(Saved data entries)
== Segment start ==

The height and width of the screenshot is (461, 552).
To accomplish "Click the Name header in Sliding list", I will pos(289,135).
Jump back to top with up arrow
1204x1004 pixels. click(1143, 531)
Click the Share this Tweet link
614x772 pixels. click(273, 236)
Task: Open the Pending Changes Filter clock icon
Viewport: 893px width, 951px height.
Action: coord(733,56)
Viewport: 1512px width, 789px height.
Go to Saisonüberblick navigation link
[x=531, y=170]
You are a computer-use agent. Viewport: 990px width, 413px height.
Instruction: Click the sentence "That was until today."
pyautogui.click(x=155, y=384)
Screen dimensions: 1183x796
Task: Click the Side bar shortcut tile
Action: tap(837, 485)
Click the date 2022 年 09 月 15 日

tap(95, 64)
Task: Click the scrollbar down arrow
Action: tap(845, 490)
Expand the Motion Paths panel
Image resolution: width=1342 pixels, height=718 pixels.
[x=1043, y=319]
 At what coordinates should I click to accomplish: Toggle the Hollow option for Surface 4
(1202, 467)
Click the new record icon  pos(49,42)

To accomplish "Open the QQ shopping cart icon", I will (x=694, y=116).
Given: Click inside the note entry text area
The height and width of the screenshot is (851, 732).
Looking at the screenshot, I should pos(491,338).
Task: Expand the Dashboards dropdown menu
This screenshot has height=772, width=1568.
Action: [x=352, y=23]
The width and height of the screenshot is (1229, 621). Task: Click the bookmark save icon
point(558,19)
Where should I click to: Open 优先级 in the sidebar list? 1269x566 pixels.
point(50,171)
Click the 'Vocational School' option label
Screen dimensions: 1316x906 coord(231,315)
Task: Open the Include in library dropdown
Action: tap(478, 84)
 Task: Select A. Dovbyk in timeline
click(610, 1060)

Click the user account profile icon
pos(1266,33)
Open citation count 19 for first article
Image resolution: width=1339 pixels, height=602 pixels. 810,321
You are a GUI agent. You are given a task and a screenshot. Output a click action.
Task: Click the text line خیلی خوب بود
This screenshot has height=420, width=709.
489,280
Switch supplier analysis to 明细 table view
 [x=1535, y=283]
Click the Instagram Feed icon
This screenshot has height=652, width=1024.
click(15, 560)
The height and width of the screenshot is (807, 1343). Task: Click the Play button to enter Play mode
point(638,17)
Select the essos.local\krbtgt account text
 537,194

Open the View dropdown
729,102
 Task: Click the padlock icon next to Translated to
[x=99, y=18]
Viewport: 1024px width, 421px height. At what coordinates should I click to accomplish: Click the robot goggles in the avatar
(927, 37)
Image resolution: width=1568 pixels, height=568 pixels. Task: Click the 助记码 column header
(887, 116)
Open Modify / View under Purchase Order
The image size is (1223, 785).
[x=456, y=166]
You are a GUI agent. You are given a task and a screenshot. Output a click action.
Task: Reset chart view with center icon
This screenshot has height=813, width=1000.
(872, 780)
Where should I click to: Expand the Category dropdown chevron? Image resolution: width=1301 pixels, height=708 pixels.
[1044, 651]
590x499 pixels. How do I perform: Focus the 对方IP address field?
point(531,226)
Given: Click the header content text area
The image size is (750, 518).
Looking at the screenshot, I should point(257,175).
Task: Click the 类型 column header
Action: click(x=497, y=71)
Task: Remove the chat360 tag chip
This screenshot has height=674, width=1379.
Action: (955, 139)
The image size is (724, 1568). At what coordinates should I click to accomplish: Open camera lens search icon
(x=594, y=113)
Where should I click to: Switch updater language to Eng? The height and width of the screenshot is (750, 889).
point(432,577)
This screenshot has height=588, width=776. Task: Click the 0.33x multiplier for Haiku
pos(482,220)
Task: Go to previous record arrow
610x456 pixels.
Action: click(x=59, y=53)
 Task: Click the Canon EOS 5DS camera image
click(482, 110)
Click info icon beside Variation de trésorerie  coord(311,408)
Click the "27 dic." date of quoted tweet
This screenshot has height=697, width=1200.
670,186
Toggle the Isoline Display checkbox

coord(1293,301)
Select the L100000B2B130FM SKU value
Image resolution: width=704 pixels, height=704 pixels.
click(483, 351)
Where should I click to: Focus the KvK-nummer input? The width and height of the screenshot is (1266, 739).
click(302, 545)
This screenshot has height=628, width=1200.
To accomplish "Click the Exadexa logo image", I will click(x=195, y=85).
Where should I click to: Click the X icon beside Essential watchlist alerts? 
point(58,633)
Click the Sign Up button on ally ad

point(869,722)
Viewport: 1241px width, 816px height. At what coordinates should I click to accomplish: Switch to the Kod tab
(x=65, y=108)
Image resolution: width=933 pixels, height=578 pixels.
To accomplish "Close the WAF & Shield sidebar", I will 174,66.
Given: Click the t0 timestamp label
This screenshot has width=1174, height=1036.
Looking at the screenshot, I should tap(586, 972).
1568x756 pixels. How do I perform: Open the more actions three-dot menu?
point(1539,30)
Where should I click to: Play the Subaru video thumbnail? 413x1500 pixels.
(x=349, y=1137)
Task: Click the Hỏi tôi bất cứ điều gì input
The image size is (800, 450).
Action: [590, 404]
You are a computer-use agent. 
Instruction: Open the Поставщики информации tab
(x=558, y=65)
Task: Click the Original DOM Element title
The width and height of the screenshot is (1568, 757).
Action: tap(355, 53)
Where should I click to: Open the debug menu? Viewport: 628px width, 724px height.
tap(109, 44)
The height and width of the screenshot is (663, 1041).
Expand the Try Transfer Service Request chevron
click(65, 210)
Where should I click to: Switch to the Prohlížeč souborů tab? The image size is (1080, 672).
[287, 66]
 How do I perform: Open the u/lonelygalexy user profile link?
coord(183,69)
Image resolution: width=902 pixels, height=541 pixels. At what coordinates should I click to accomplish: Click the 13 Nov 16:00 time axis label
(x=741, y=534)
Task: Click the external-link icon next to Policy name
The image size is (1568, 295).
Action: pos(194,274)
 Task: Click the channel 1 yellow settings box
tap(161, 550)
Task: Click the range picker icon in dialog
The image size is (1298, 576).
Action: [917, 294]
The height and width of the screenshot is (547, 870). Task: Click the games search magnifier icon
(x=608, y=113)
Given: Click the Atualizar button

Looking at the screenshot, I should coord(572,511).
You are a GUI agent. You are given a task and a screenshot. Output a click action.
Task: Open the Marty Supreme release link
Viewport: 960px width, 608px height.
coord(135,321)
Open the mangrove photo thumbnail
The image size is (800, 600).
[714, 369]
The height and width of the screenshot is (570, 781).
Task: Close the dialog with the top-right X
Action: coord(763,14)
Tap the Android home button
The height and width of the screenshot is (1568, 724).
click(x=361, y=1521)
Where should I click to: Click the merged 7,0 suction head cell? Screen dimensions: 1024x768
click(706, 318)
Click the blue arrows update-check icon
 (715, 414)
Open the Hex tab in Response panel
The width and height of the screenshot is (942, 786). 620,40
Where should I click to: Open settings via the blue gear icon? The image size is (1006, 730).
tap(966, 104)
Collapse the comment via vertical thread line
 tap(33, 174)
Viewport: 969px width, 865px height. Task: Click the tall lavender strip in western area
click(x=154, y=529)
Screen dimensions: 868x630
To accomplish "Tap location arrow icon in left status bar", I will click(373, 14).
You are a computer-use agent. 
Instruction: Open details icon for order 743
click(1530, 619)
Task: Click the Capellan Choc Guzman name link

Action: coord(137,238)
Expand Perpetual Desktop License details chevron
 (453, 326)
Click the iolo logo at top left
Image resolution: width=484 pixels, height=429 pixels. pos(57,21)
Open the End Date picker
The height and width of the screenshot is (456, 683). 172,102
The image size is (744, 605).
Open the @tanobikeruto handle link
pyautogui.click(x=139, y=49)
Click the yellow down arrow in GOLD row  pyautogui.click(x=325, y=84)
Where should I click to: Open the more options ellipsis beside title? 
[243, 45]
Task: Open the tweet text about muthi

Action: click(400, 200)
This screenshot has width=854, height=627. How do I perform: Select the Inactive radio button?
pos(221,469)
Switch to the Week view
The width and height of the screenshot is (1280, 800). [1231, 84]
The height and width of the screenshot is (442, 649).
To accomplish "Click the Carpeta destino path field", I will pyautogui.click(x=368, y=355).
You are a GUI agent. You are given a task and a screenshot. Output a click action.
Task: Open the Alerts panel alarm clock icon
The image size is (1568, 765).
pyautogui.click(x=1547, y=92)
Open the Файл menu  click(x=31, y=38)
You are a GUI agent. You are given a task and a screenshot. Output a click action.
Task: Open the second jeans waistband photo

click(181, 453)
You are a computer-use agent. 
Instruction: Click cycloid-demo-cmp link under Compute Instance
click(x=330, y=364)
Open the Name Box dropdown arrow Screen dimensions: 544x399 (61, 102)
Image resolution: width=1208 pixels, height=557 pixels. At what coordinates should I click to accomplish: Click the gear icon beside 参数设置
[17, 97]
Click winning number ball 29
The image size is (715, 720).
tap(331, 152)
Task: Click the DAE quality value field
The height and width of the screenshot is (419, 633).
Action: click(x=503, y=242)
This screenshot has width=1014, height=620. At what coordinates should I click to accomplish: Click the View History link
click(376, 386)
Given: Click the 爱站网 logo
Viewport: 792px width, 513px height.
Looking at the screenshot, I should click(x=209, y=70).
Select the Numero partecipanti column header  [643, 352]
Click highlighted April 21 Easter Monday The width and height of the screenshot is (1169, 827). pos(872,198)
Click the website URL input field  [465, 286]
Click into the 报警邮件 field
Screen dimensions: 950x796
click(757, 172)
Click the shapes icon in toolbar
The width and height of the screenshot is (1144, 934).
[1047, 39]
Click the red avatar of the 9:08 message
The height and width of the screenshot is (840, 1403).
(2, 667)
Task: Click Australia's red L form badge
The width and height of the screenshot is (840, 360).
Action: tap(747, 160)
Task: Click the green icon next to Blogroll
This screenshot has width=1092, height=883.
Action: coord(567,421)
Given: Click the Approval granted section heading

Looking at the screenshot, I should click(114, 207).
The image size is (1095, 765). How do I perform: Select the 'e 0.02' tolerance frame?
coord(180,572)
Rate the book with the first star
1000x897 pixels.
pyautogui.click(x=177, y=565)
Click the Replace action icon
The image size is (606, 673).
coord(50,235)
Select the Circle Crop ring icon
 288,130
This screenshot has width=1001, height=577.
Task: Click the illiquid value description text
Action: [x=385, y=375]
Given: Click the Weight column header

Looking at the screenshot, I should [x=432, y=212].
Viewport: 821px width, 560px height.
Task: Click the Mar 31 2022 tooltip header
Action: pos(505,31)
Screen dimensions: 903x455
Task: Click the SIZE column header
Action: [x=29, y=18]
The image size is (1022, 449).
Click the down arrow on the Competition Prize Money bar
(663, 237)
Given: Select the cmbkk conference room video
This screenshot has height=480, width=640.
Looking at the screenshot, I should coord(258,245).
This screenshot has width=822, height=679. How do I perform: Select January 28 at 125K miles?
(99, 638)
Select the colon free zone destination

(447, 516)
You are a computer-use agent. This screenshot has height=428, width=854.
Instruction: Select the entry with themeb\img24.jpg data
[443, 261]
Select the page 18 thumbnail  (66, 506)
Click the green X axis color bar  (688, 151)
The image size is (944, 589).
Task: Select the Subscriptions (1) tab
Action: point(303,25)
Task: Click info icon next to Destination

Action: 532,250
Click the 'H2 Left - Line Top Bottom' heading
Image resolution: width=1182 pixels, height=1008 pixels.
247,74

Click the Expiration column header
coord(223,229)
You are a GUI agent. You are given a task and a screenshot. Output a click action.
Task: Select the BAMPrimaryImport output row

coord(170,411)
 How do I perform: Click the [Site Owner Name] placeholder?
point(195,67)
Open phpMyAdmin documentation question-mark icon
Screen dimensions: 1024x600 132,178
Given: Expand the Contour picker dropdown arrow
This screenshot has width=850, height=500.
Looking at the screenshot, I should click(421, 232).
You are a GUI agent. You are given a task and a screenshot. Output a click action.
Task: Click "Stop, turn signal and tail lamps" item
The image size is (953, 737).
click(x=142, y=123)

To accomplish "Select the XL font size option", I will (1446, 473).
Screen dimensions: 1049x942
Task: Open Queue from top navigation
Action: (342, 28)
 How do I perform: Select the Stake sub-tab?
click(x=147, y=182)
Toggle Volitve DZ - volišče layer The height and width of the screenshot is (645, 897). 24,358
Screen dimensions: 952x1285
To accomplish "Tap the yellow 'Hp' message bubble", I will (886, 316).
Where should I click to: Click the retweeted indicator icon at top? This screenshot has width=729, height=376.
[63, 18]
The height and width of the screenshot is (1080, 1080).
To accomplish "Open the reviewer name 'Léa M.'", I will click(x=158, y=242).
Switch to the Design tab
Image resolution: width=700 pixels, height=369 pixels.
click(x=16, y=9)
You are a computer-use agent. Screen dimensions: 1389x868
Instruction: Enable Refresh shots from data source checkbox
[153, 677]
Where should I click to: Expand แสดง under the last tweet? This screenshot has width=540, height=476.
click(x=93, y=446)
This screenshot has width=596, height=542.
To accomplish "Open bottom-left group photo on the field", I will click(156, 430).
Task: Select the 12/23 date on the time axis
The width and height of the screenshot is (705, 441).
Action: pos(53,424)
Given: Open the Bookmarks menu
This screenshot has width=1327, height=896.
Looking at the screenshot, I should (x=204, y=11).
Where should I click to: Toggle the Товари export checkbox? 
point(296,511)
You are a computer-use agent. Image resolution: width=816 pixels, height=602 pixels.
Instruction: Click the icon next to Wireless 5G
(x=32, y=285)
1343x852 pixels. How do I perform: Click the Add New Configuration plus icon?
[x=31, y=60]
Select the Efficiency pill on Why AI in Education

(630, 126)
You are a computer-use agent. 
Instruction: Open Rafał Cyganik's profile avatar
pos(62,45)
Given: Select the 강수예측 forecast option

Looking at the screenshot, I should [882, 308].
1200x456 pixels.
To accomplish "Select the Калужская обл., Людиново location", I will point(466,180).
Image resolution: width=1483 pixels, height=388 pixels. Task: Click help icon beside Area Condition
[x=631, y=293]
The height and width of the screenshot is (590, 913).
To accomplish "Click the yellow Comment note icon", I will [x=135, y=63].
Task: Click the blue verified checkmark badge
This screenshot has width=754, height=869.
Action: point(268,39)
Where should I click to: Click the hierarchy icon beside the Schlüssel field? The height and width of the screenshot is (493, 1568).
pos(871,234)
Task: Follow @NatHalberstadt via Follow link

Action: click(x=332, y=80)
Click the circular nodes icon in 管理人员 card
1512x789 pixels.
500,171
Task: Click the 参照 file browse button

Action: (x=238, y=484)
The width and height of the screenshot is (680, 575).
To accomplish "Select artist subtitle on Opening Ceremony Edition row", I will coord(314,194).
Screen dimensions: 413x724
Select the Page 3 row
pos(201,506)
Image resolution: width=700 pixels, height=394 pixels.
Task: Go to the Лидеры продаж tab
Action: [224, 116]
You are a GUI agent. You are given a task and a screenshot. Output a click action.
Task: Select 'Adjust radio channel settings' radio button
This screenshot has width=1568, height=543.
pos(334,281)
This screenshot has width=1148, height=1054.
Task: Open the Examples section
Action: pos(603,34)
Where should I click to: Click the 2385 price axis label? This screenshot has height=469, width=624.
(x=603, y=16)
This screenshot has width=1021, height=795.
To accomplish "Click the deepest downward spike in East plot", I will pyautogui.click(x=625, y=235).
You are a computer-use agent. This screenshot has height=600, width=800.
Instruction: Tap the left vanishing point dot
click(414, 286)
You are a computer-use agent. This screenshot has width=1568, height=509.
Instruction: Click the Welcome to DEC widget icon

== Segment end ==

▶ Exercise prompt: Transcribe nothing except the lines from the one with "Instruction: Tap the left vanishing point dot" through the end of the data above, each exactly as it appears.

▶ Result of the exercise:
Instruction: Tap the left vanishing point dot
click(414, 286)
You are a computer-use agent. This screenshot has width=1568, height=509.
Instruction: Click the Welcome to DEC widget icon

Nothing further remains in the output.